Manufacturing of Human T-lymphoid Progenitors from Two Different Hematopoietic Stem Cell Sources and Perspective for New Immunotherapies. Abstract The adaptive immune system depends on the efficient response of lymphocytes, protecting the organism from infection or malignant diseases. T-cell immunodeficiency, innate or acquired, put the patient at risk for developing opportunistic infections and cancers. We previously described a novel approach to overcome the major limitations of T-cell immunotherapy and hematopoietic stem cell transplant (HSCT) by transplanting human T-lymphoid progenitors (HTLP), with the aim to achieve shortened immune reconstitution and fully functional naïve T-cell repertoire in immunodeficient or immunocompromised patients. By complementing our DL4-based cell culture with TNFα we developed and scaled-up clinical strategies involving hematopoietic stem and progenitor cells (HSPC) differentiated into T-lymphoid progenitors. We discuss here recent advances made in the characterization of different cell sources used as starting materials for T-lymphoid progenitors manufacturing, as well as gene modification of these cells, highlighting new perspectives for the development of therapeutical strategies.

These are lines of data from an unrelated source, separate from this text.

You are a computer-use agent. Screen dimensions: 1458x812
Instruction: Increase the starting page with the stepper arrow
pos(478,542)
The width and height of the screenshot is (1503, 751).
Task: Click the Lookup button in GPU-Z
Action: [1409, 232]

两种不同造血干细胞来源制造人t淋巴细胞祖细胞及新免疫疗法的前景
从两种不同的造血干细胞来源制备人T淋巴细胞祖细胞和新免疫疗法的前景。摘要适应性免疫系统依赖于淋巴细胞的有效反应,保护机体免受感染或恶性疾病。先天性或后天性T细胞免疫缺陷使患者面临机会感染和癌症的风险。我们之前描述了一种新的方法,通过移植人类T淋巴细胞祖细胞(HTLP)来克服T细胞免疫疗法和造血干细胞移植(HSCT)的主要局限性,目的是在免疫缺陷或免疫功能低下的患者中实现缩短的免疫重建和全功能的幼稚T细胞库。通过用TNFα补充我们基于DL4的细胞培养,我们开发并扩大了涉及造血干细胞和祖细胞(HSPC)分化为T淋巴细胞祖细胞的临床策略。我们在这里讨论了用作T淋巴细胞祖细胞制造起始材料的不同细胞源的表征以及这些细胞的基因修饰方面的最新进展,强调了治疗策略发展的新前景。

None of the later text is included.